Die Bücher schaffen es, dass Hemmungen und Vorurteile abgebaut werden. Greta und Lotta sind in erster Linie Menschen, die eben eine besonders außergewöhnliche Eigenschaft haben. Man interessiert sich für Greta und Lotta und man möchte einfach wissen, wie es ihnen geht. Es ist spannend etwas über ihr Leben zu erfahren und gleichzeitig fängt man bei der Lektüre dieser Bücher an ganz viel nachzudenken. Muss jemand etwas leisten können um ein Teil der Gesellschaft zu sein? Warum reicht es nicht einfach zu sein und andere mit seinem Sein und seiner Anwesenheit glücklich zu machen? Ich muss zugeben, dass ich mir nie groß Gedanken über unsere Leistungsgesellschaft gemacht habe, aber seitdem ich Kinder habe, merke ich langsam, dass es im Leben immer auf Leistung ankommt. Zwar habe ich zu Bücherwürmchen gesagt „das Leben ist kein Wettbewerb“, woraufhin er ergänzte, dass das wichtigste sei, dass man fröhlich sei, aber stimmt das? Je mehr es Richtung Schule geht, desto mehr geht es um Leistung. Vor Kurzem hat Bücherwürmchen sein Seepferdchen gemacht. Es war das erste Mal, dass eine Leistung in einer Art Test gemessen wurde, und das erste Mal, dass er bewusst mitbekam, dass andere etwas schaffen, man selbst aber (noch) nicht. Und so wird es immer wieder sein. Irgendwann machen Kinder immer weniger das, was ihnen Spaß macht, sondern das, was sie gut können und wo sie Anerkennung bekommen. Wo bleiben die Kinder, die da nicht mithalten können? Richten wir unseren Blick wirklich auf das Richtige? Übersehen wir das, worauf es eigentlich ankommen sollte?
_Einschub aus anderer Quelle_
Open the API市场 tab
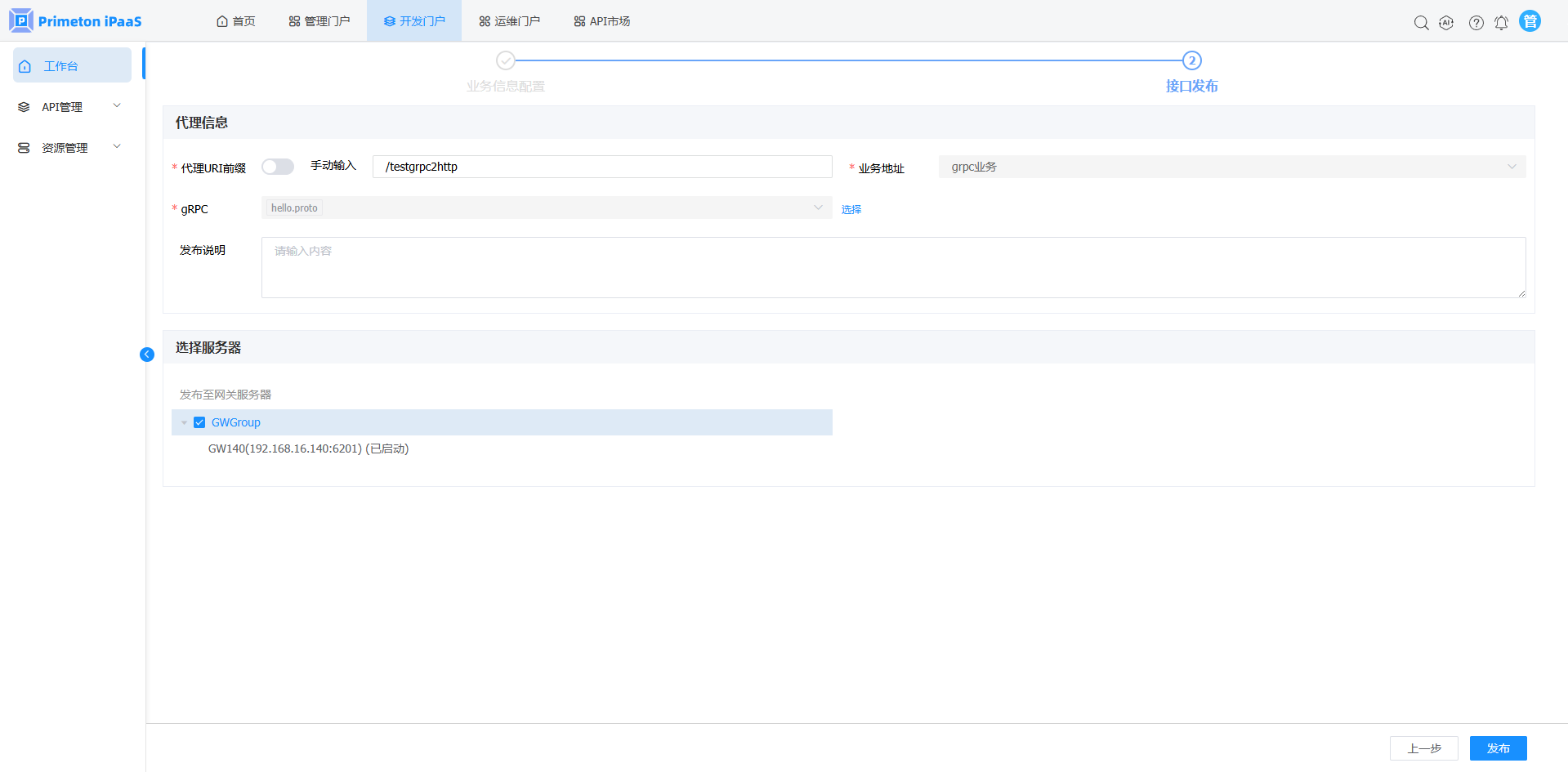 pos(602,21)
Beide Bücher bieten so viele Themen, über die man nachdenken und reflektieren sollte. Sie werfen Fragen des Lebens auf und zwar längst nicht nur für Familien mit behinderten Kindern. Es sind Fragen, die alle etwas angehen, Fragen, die unsere Gesellschaft ausmachen.
Ich hoffe sehr, dass ich es in Zukunft schaffen werde, mit Menschen mit Behinderung natürlich umzugehen, und vor allem, dass es normal sein wird, wenn ich ihnen in allen Bereichen des Lebens begegnen werde.
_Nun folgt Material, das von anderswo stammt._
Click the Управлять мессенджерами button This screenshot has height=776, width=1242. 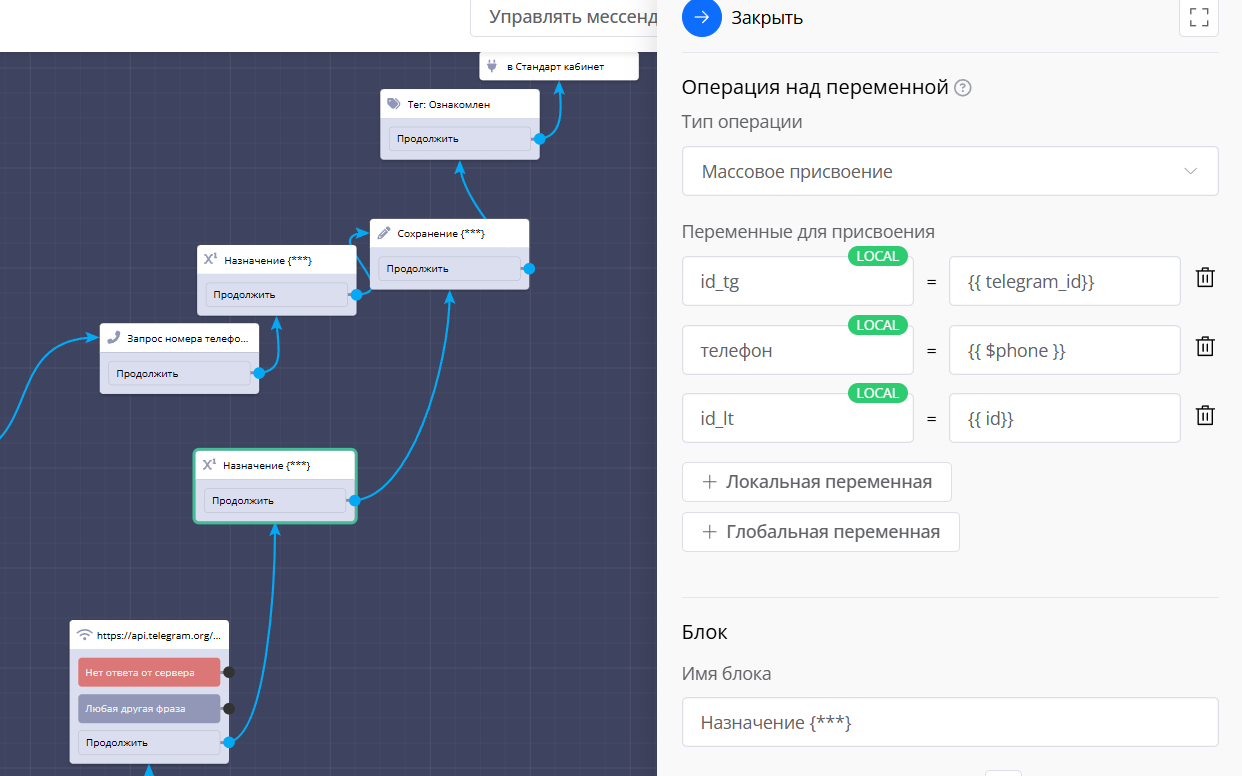[x=565, y=17]
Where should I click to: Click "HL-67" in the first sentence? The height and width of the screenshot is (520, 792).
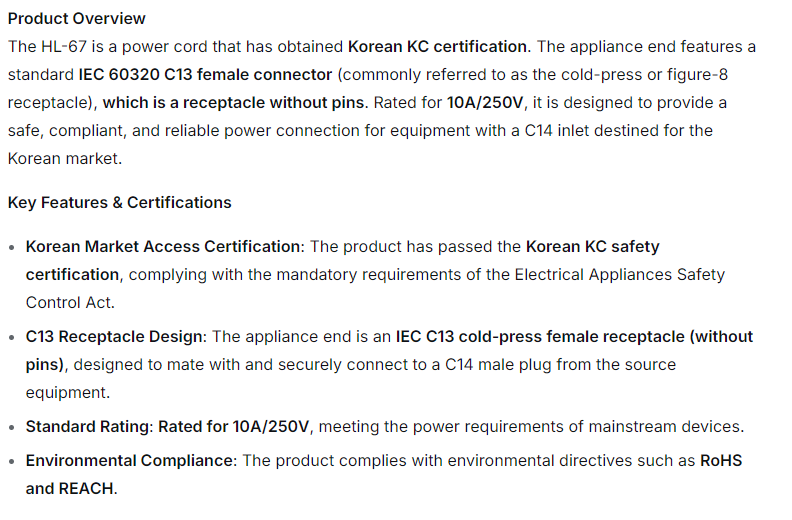pyautogui.click(x=62, y=46)
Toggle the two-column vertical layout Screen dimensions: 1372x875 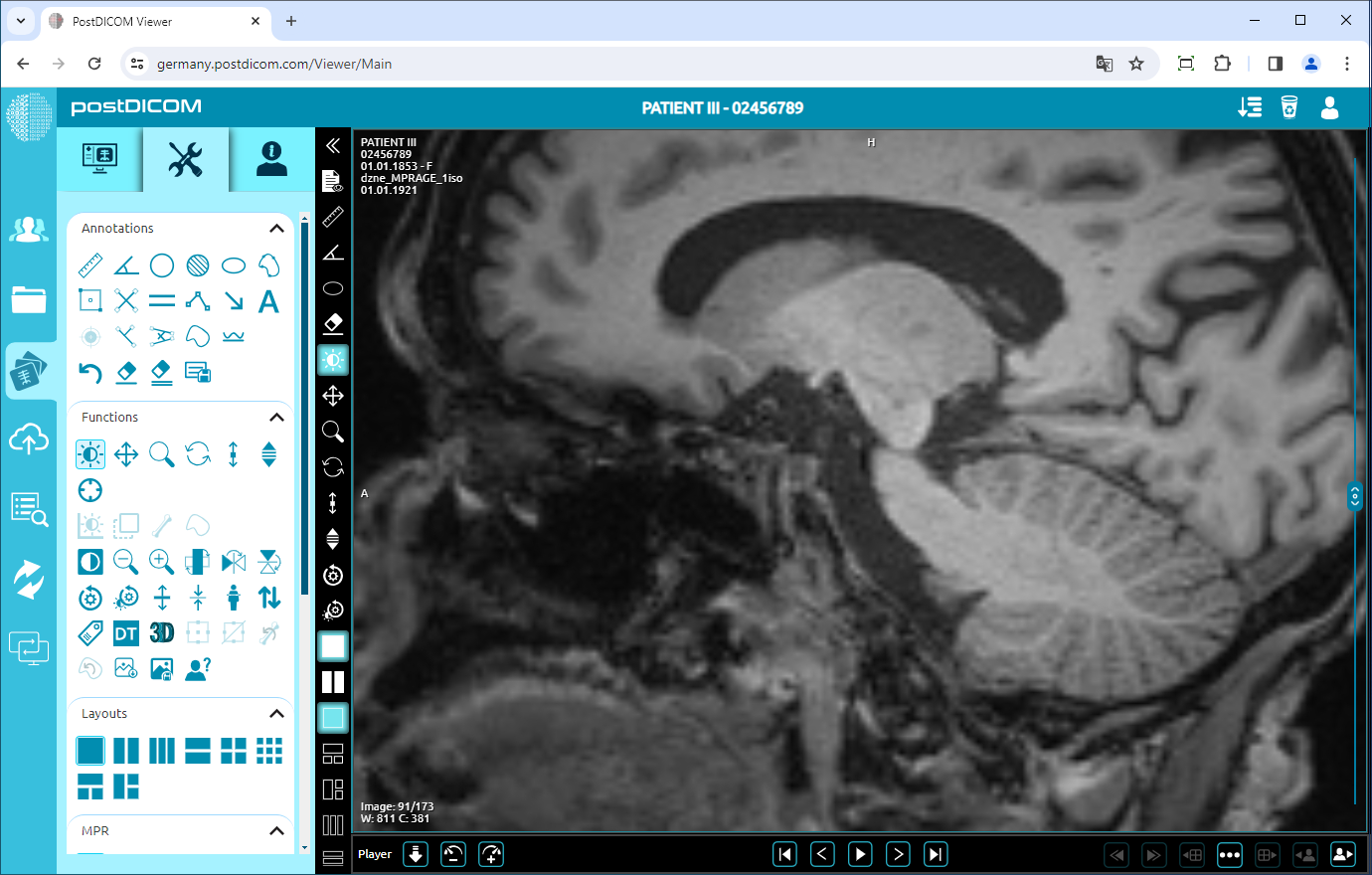pyautogui.click(x=126, y=750)
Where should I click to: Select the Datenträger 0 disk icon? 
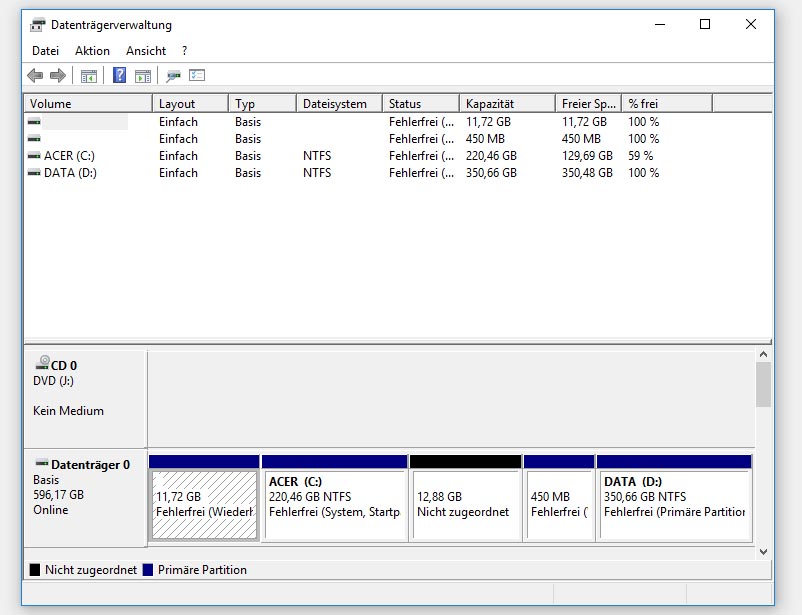(42, 465)
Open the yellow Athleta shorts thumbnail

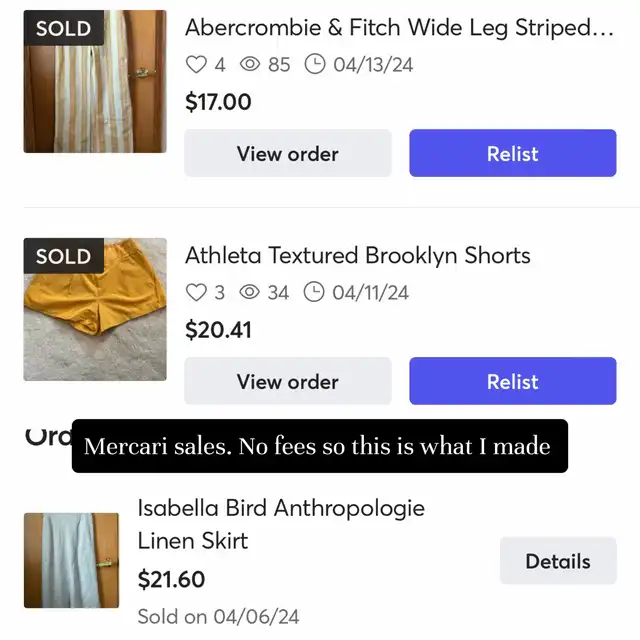[x=95, y=309]
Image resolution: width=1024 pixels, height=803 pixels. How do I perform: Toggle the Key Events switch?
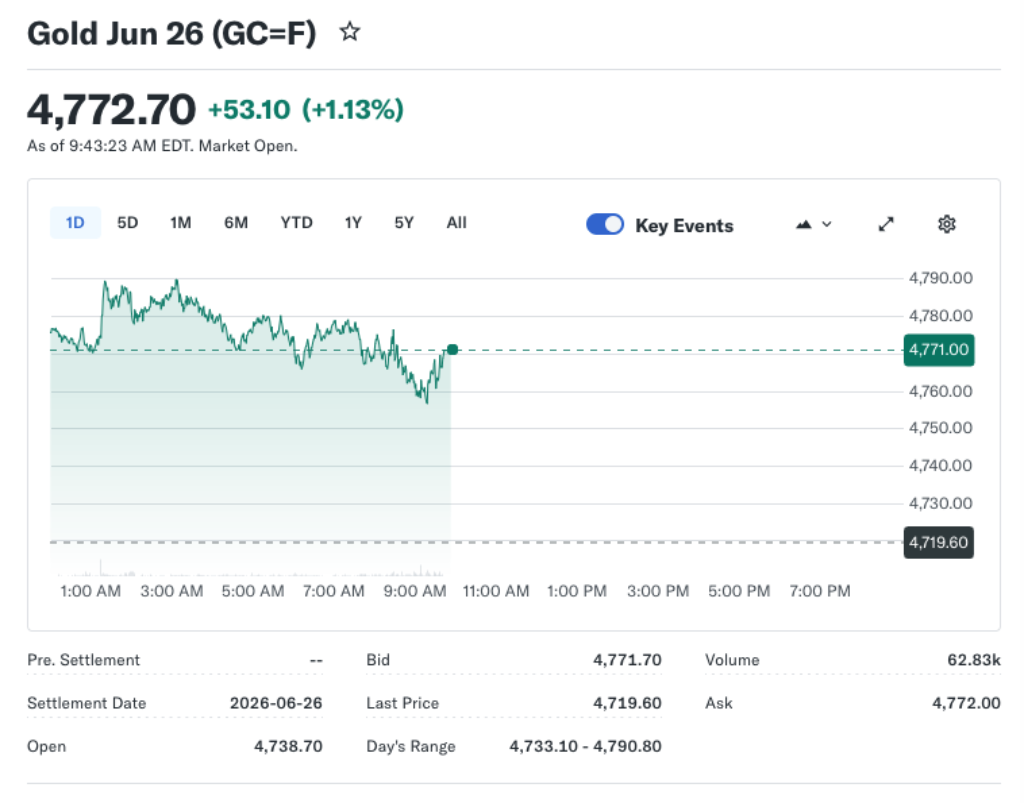[604, 224]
Alles inklusive – Aus dem Leben mit meiner behinderten Tochter von Mareice Kaiser, FISCHER Taschenbuch, ISBN: 978-3-596-29606-4, 14,99
Lotta Wundertüte – Unser Leben mit Bobbycar und Rollstuhl von Sandra Roth, Kiepenheuer & Witsch, ISBN: 978-3-462-04566-6, 18,99€ (es gibt aber auch eine Taschenbuchausgabe mit zusätzlichem Kapitel)
Oh liebe Miri, danke für die tolle und gefühlvolle Buchvorstellung.
Beide Bücher sind direkt auf meine Wunschliste gewandert 🙂
Liebe Grüße
Anja
Sie werden dir bestimmt gefallen. Ich kann mich gar nicht richtig von ihnen lösen.
Ein sehr bewegendes Thema. Über die Aussage “Hauptsache gesund” habe ich auch in dem Zusammenhang oft nachgedacht und für mich “Hauptsache glücklich” gedacht, was ja “geliebt” einschließt.
Die SI Uniklausur habe ich über das Thema “das Fremde und Andere in der Kinder-und Jugendliteratur” geschrieben. Da hatte ich als Beispiele “Ben lacht”, “Gänseblümchen für Christine” und “die vorstadtkrokodile”. Die beiden vorgestellten Bücher finde ich sehr interessant, auch in dem Zusammenhang und mit Blick auf dem Umgang mit Behinderungen im Zuge der Inklusion.